Te analogie historyczne, przenikanie lekcji Bonhoeffera do poematu Barańczaka z początku lat ’70, są zupełnie fascynującym zjawiskiem. Wczesny nazizm początku lat ’30 w Niemczech nakłada się tutaj na rzeczywistość realnego socjalizmu epoki wczesnego Gierka, analogia sytuacji psychologicznych jest uderzająca. Można by cytować wiele jeszcze fragmentów pism Bonhoeffera, których aktualność dla sytuacji w Polsce jest zdumiewająca, i zapewne tak to odczuwał Barańczak i jego rówieśnicy w początkach lat ’70. Byłaby to choćby nawiązująca do tonu przemówień nazistowskich refleksja o prawdzie:

 

Nasze czyny, nasza siła, nasza odwaga, nasza rasa, nasza moralność – krótko mówiąc: my sami wyzwolimy się, tak, to jest zrozumiałe, to jest popularne. Co ma jednak do roboty w tym kontekście owo trzeźwe słowo „prawda”? Jest to słowo niepopularne, wyczuwamy, że ma ono coś przeciw nam, że ma jakieś ostrze. […] nie można uczynić nic bardziej niepopularnego, jak postawić całkiem trzeźwo pytanie: no tak, ale czy to wszystko prawda? Tego właśnie nie chce się słyszeć, to ma wydźwięk krytykancki i destruktywny, zdradza taki brak zrozumienia i zapału, takie jest brutalne.25

 

Byłyby to również opisy Bonhoeffera – w tekście Teoretyk etyczny a rzeczywistość z 1940 roku – różnych form obrony przed ideologią nazistowską, polegających na przyjęciu jakiegoś programu etycznego traktowanego jako gwarant osobistej uczciwości.
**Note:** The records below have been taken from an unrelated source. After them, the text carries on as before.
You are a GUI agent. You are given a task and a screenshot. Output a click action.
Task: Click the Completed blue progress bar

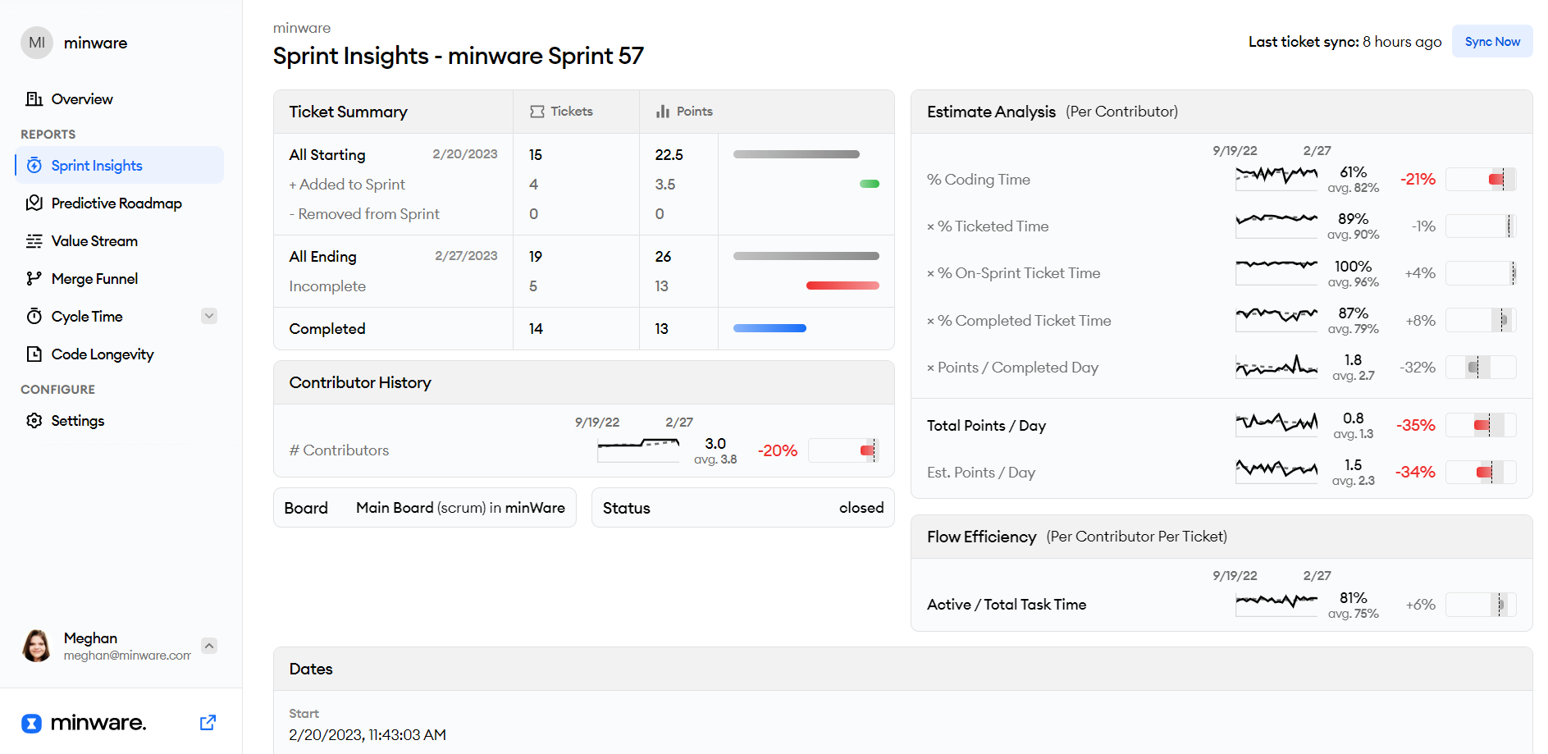tap(769, 328)

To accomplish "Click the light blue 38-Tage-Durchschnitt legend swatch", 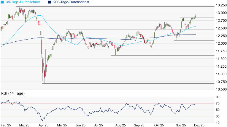I will [3, 2].
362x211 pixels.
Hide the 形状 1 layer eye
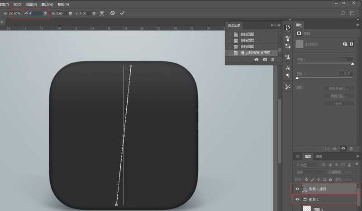pyautogui.click(x=297, y=199)
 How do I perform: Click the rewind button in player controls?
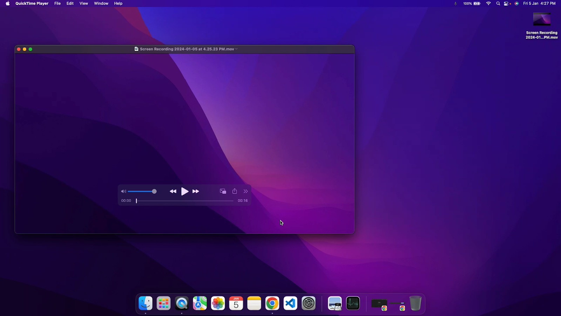[173, 191]
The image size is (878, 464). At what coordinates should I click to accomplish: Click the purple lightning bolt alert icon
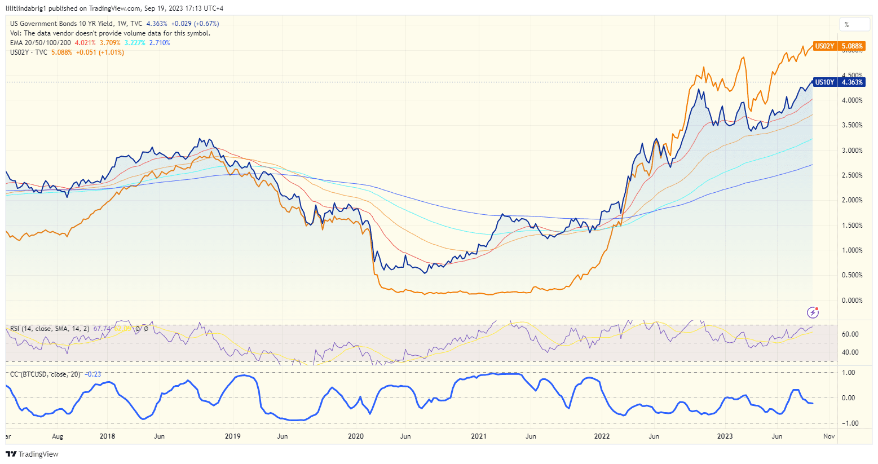[x=811, y=312]
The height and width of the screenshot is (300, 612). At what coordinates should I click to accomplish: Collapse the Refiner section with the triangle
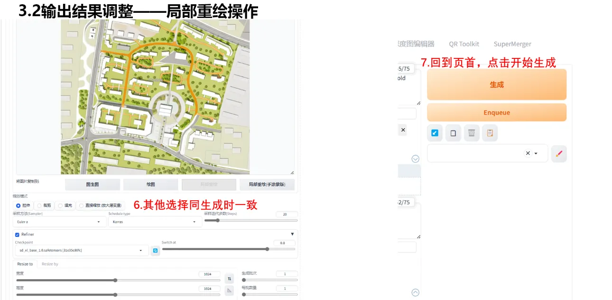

Kategoryzując te prywatne cnoty – wśród których jest między innymi „rozumne” ważenie racji, „wierność sumieniu” pragnąca „ocalić twarz”, „prywatna cnotliwość”, „droga obowiązku”, dzięki której „to, co nakazane, wydaje się najoczywistsze” – Bonhoeffer określa je nawet jako odziedziczone po przodkach „wartości i postawy człowieczeństwa wielkiej miary”. Ale powiada też, bez złudzeń, że broń ta „w walce dziś przez nas toczonej nie jest już wystarczająca. […] musimy zardzewiały oręż zastąpić lśniącą bronią. Ostanie się ten tylko, kto umie połączyć prostotę z mądrością”.26

Ale nie tylko te sytuacje egzystencjalne jednostki w państwie pod panowaniem partii nazistowskiej, opisane przez Bonhoeffera, znajdują swe analogie w Sztucznym oddychaniu, w przeżyciach N.N., pojedynczego istnienia. Cała w ogóle faktura poetycka tego poematu, będąca jakby wielkim detektorem głosów i obrazów docierających do owego N.N., lustrem jego skołatanej psychiki, przypomina poetykę niektórych kazań Bonhoeffera. Mamy więc tutaj tę samą co w tekstach pastora, swoistą dynamizację kategorii moralnych. Kiedy czytamy w homilii Bonhoeffera Prawda was wyzwoli takie oto zdania:

 

Prawda jest mocą, która stoi ponad nami i w każdej chwili może nas zniszczyć […] [jest] mieczem Bożym, groźną błyskawicą, która burząc i rozświetlając rozłupuje noc;

nie żyjemy w przejrzystości światła, lecz w nieprzejrzystości nocy;

Kto żyje w kłamstwie, żyje w nienawiści, to znaczy, że żyje przykuty do siebie samego, żyje w kajdanach, jest niewolnikiem samego siebie. […] Kto uznaje, że jest niewolnikiem kłamstwa, strachu, nienawiści, ten już został przez Boga przywrócony do prawdy;

[…]  d z i e j e  s i ę  p r a w d a. Wychodzi nam naprzeciw w dziwnej postaci: nie w promiennej, nieprzystępnej wspaniałości i świetlanym, poruszającym serce blasku, lecz jako prawda ukrzyżowana, ukrzyżowany Chrystus;

Tak mówi do nas prawda. Jej ostatnie słowo o nas, razem z naszą rzekomą prawdą – to śmierć. To słowo bowiem jest samo ukrzyżowaną prawdą, która do nas żywo przemawia. Kto mu wierzy? Dziś, jutro, na Sądzie Ostatecznym?

 

– to musimy powiedzieć, że jest jakieś zasadnicze podobieństwo między wdzierającą się do kazań pastora obrazową apokaliptyką, motywami Pasji, animacją pojęć, symboliką jasności i ciemności, oślepienia, i prześwietlaniem poezji Barańczaka, jej świata przedstawionego w Sztucznym oddychaniu, wieloraką symboliką, która wprowadza szczególnego rodzaju napięcie moralne, narrację przełomu, sytuacji granicznych człowieczeństwa.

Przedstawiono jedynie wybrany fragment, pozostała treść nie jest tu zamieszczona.